In political studies, surveys have been conducted in order to construct historical rankings of the success of individuals who have served as the presidents of the United States. Ranking systems are usually based on surveys of academic historians and political scientists or popular opinion. The rankings focus on presidential achievements, leadership qualities, failures, and faults.
Here are the top 10 best presidents of the United States.

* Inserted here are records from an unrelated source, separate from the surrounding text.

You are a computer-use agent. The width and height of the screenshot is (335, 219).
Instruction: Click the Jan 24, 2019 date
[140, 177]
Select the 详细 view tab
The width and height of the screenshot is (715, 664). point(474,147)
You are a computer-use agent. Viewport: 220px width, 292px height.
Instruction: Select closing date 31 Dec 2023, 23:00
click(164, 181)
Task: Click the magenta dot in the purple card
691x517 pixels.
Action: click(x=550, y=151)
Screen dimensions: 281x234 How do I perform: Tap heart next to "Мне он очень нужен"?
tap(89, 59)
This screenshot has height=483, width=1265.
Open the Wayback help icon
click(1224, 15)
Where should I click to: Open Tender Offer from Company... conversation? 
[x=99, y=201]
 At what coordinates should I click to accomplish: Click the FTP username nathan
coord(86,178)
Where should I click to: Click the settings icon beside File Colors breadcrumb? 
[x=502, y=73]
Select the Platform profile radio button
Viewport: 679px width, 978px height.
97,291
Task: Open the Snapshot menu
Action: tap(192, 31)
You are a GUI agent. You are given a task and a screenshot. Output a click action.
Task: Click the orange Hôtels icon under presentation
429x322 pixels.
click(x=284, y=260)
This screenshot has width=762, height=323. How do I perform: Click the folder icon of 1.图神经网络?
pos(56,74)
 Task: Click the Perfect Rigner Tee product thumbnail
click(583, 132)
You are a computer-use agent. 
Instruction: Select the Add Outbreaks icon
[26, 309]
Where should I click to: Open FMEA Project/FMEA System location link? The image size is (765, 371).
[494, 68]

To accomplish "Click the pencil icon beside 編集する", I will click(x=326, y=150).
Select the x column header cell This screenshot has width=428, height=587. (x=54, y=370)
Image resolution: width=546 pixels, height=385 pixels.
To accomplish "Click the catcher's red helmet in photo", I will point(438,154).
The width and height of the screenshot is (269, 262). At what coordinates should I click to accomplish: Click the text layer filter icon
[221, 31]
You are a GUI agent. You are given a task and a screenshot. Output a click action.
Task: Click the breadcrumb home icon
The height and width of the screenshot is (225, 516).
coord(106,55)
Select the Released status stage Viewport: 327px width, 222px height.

Abraham Lincoln’s first-place standing is due to high ratings across the board, but historians hold him in highest esteem for crisis leadership. He led the country through one of its most trying periods, the Civil War, and in 1863 signed the Emancipation Proclamation freeing the slaves.
2. George Washington
Presidential term: 1789-1797
The nation’s first president ranked above all others for moral authority, economic management, and overall performance within the context of his times. George Washington fought hard for the Constitution, feeling that the Articles of Confederation were not functioning well for the country. He was disappointed to see the country becoming more politically divided toward the end of his first term, and set a precedent by choosing to retire after his second.
3. Franklin D. Roosevelt
Presidential term: 1933-1945
Historians laud Franklin D. Roosevelt for his skills at public persuasion, ranking him first among all presidents in that category. He also ranked first in handling of foreign relations. FDR assumed the presidency during the worst of the Great Depression, but assured the American people: “The only thing we have to fear is fear itself.” He also led the U.S. through the perilous years of World War II.
4. Theodore Roosevelt
Presidential term: 1901-1909
Theodore Roosevelt ranked highly for public persuasion. Just 42 when he became the youngest president in the nation’s history, he had the excitement and energy to convince Congress to pass progressive reforms and a strong foreign policy – exemplified by his motto, “Speak softly and carry a big stick.” An avid outdoorsman, he oversaw the expansion of America’s national parks.
5. Dwight D. Eisenhower
Presidential term: 1953-1961
Dwight D. Eisenhoweris ranked highly largely due to an increasingly favorable view of his crisis leadership. Eisenhower’s energies were largely devoted to easing the tensions of the Cold War. He obtained a truce after years of war in Korea, desegregated the U.S. armed forces, and sent federal troops to enforce a court order desegregating public schools in Little Rock, Arkansas.
6. Harry Truman
Presidential term: 1945-1953
Harry Truman wins praise from historians for his crisis leadership. After V-E Day, when Japan refused to surrender, he ordered atomic bombs to be dropped on Hiroshima and Nagasaki, finally ending World War II in the Pacific. Shortly thereafter, Truman watched the signing of the charter of the United Nations, established to preserve peace.
7. Thomas Jefferson
Presidential term: 1801-1809
Thomas Jefferson is ranked highest for his vision and agenda setting. He was the the principal author of the Declaration of Independence, and during his presidency he acquired the Louisiana Territory, vastly expanding the size of the country, and slashed the national debt by a third.
8. John F. Kennedy
Presidential term: 1961-1963
Historians credit John F. Kennedy most for his skills in public persuasion and his vision. He also rates well for crisis management and handling international relations. He stood up to the Soviets and successfully defused the Cuban Missile Crisis, vowed to put a man on the moon, and pushed for progress on civil rights. He was assassinated after barely a thousand days in office.
9. Ronald Reagan
Presidential term: 1981-1989
Ronald Reagan is ranked highly largely due to positive views of his economic management and crisis leadership. He also scored extremely highly for public persuasion skills and setting the national agenda. By working with Congress, Reagan was able to pass legislation that sped economic growth and strengthened national defense, advancing his vision of “peace through strength” in the years leading up to the end of the Cold War.
10. Lyndon Johnson
Presidential term: 1963-1969
Lyndon Johnson tops the charts for his efforts in pursuing equal justice for all Americans. Taking office after John F. Kennedy’s assassination, Johnson secured enactment of a landmark civil rights bill. He urged the country “to build a great society, a place where the meaning of man’s life matches the marvels of man’s labor,” which became his agenda, resulting in Medicare for the elderly, increased aid for education and anti-poverty programs.